The issue is that this code calls force_reg to place the mem-like
operand into a register, but unfortunately the vec_duplicate (broadcast)
form of operands supported by ternlog isn't considered a "general_operand",
i.e. supported by all instructions. This mismatch triggers an ICE in
the middle-end's force_reg, even though the x86 supports loading these
vec_duplicate operands into a vector register in a single (move)
instruction.
This patch resolves this problem by replacing force_reg with calls
to gen_reg_rtx and emit_move (as the i386 backend, unlike the middle-end,
knows these will be recognized by recog).
I'll admit that I've been unable to reproduce this error without a
testcase, but my assumption when developing the previous patch was
that was safe to call force_reg on a vec_duplicate, which this PR
shows to be wrong (currently). I'll let smarter minds pronounce on
whether changing i386.md's definition of general_operand may be an
alternate solution, but such a change can be independent of this fix.
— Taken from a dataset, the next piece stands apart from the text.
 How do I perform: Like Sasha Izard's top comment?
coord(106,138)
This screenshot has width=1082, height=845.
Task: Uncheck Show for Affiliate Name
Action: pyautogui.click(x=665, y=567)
[I've a related patch to expand the CONST_VECTORs allowed in
ix86_legitimate_constant_p before reload, but keeping everything
happy is tricky].
This patch has been tested on x86_64-pc-linux-gnu with make bootstrap
and make -k check, both with and without --target_board=unix{-m32}
with no new failures. Ok for mainline?
2024-07-04 Roger Sayle <[email protected]>
gcc/ChangeLog
PR target/115751
* config/i386/i386-expand.c (ix86_expand_ternlog): Avoid use of
force_reg to "reload" non-register operands, as these may contain
vec_duplicate (broadcast) operands that aren't supported by
force_reg. Use (safer) gen_reg_rtx and emit_move instead.
Thanks in advance (sorry for the inconvenience),
Roger
--
diff --git a/gcc/config/i386/i386-expand.cc b/gcc/config/i386/i386-expand.cc
index dd2c3a8..178dd0b 100644
--- a/gcc/config/i386/i386-expand.cc
+++ b/gcc/config/i386/i386-expand.cc
@@ -26049,14 +26049,25 @@ ix86_expand_ternlog (machine_mode mode, rtx op0, rtx
op1, rtx op2, int idx,
break;
}
- tmp0 = register_operand (op0, mode) ? op0 : force_reg (mode, op0);
+ if (!register_operand (op0, mode))
+ {
+ /* We can't use force_reg (mode, op0). */
+ tmp0 = gen_reg_rtx (GET_MODE (op0));
+ emit_move_insn (tmp0,op0);
+ }
+ else
+ tmp0 = op0;
if (GET_MODE (tmp0) != mode)
tmp0 = gen_lowpart (mode, tmp0);
if (!op1 || rtx_equal_p (op0, op1))
tmp1 = copy_rtx (tmp0);
else if (!register_operand (op1, mode))
- tmp1 = force_reg (mode, op1);
+ {
+ /* We can't use force_reg (mode, op1). */
+ tmp1 = gen_reg_rtx (GET_MODE (op1));
+ emit_move_insn (tmp1, op1);
+ }
else
tmp1 = op1;
if (GET_MODE (tmp1) != mode)